- About this task
Find the line in the entries below that contains "You are a GUI". Repeat it exactly, and every line after it through the line that contains "The width and".

Supplied material Block Start

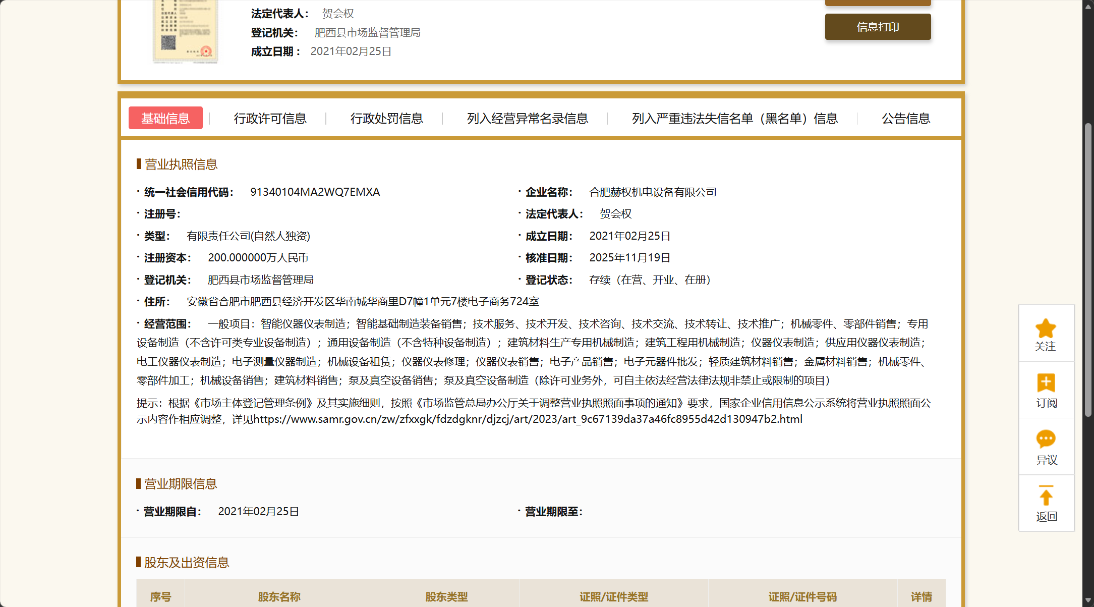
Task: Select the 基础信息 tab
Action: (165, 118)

Supplied material Block End
Supplied material Block Start

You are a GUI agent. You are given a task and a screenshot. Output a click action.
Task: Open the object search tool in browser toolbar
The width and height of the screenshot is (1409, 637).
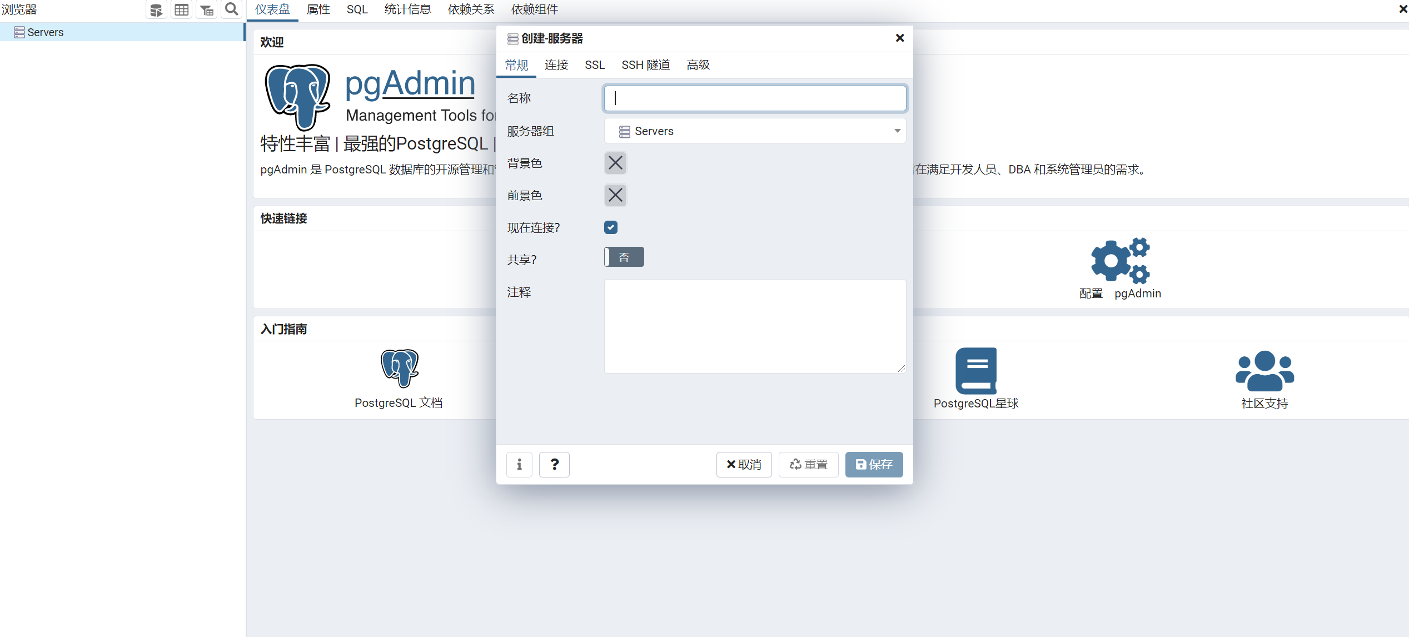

Supplied material Block End

- Answer box
You are a GUI agent. You are given a task and a screenshot. Output a click action.
Task: Open the object search tool in browser toolbar
The width and height of the screenshot is (1409, 637).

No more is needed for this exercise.